The data below:

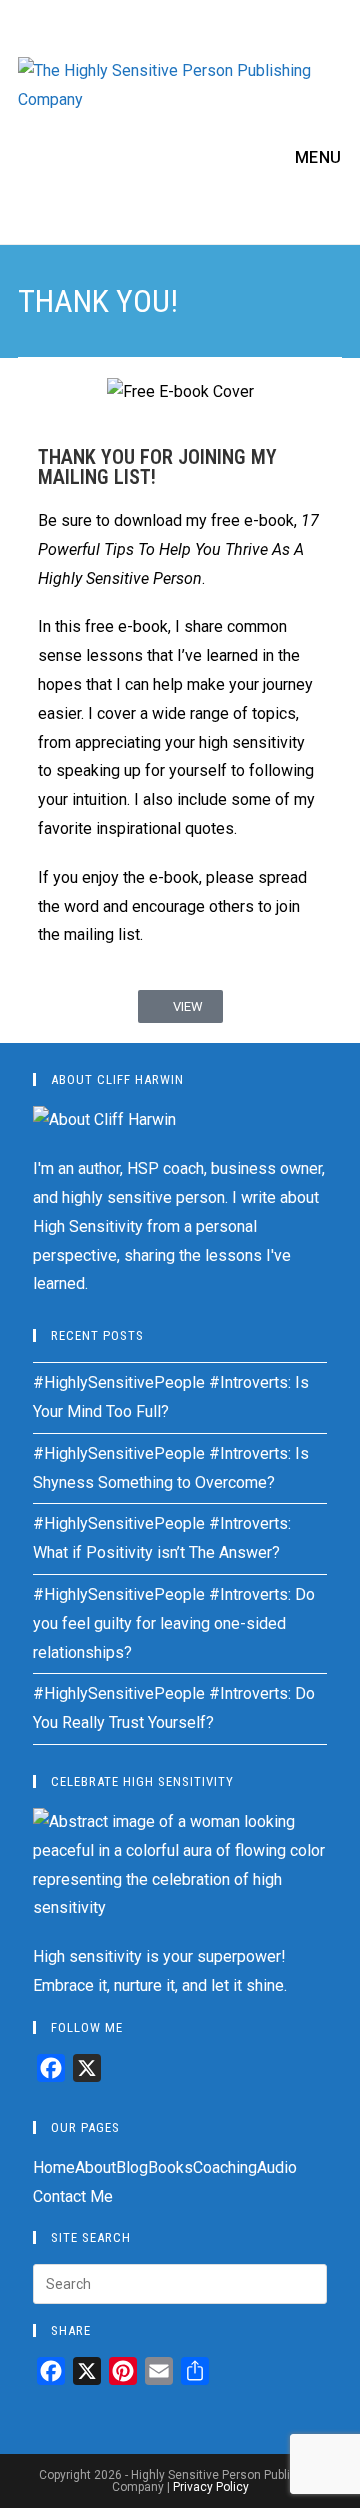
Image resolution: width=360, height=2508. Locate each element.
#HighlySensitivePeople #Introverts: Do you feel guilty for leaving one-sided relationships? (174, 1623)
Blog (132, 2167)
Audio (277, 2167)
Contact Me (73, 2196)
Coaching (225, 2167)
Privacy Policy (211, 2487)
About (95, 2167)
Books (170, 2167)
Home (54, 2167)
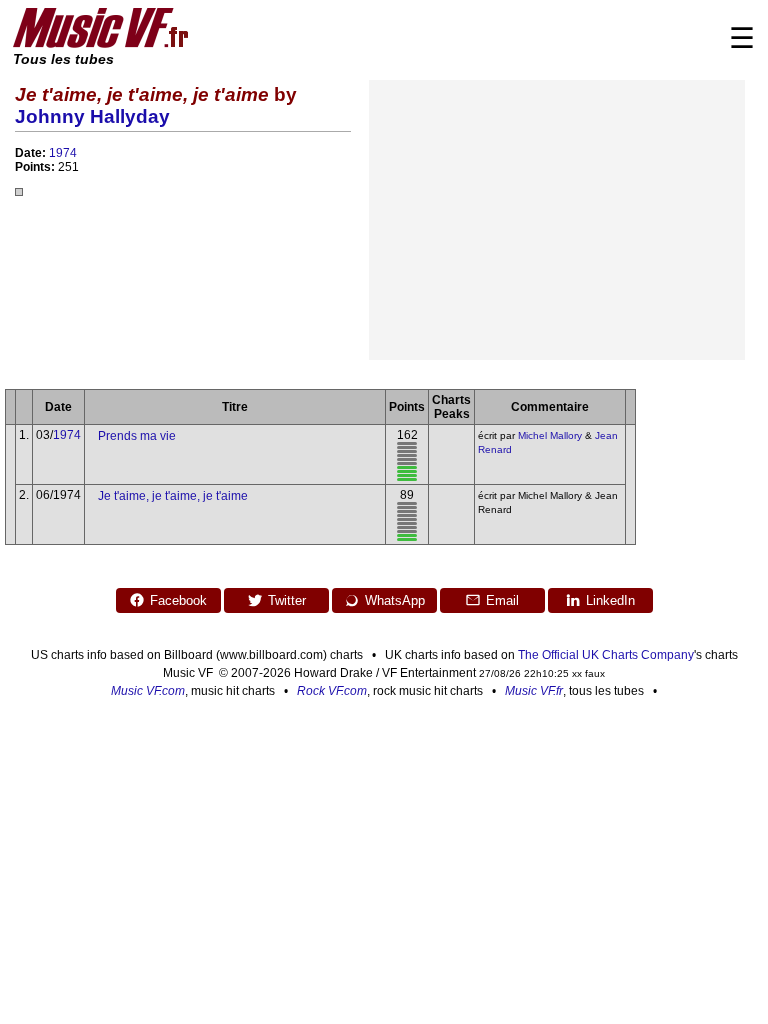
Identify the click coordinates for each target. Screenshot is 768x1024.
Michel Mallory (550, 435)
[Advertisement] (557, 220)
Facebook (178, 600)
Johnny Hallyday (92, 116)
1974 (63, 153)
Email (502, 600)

End of The data.
The data below:

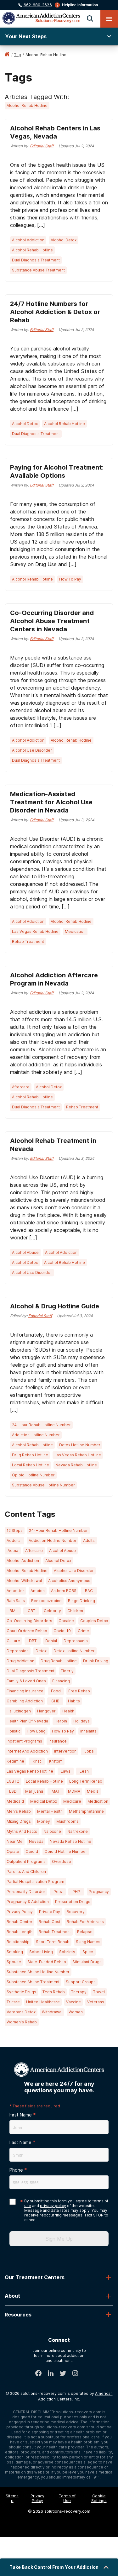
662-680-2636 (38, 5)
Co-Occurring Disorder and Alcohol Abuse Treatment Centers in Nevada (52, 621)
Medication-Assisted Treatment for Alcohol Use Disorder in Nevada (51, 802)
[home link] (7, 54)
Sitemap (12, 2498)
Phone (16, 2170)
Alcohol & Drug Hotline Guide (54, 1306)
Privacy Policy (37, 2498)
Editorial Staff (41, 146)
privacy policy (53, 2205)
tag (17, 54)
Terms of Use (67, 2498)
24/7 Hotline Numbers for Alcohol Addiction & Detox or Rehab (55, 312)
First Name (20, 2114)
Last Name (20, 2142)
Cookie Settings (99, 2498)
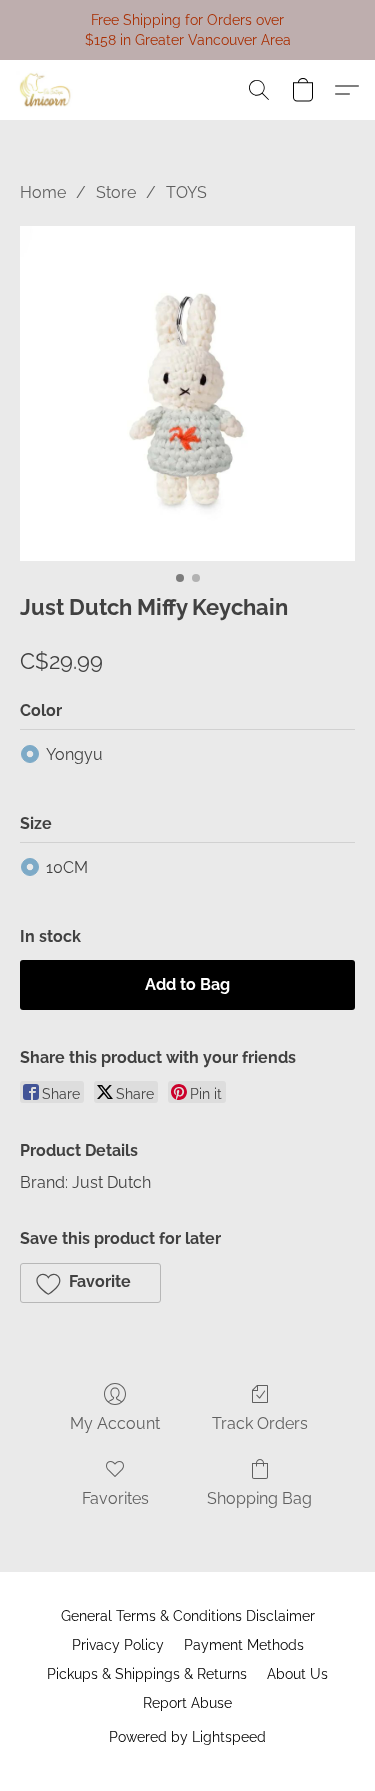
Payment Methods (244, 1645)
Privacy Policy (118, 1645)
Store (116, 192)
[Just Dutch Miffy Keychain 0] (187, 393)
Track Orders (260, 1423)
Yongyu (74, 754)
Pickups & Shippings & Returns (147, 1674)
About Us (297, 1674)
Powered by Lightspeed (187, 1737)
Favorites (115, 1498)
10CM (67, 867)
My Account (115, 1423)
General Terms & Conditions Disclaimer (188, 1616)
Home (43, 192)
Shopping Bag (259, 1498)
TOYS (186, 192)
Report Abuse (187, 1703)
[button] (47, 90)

End of The data.

# What to produce:
Across the material, report every line that has the word "Nevada".

# Response to the task:
Co-Occurring Disorder and Alcohol Abuse Treatment Centers in Nevada (52, 621)
Medication-Assisted Treatment for Alcohol Use Disorder in Nevada (51, 802)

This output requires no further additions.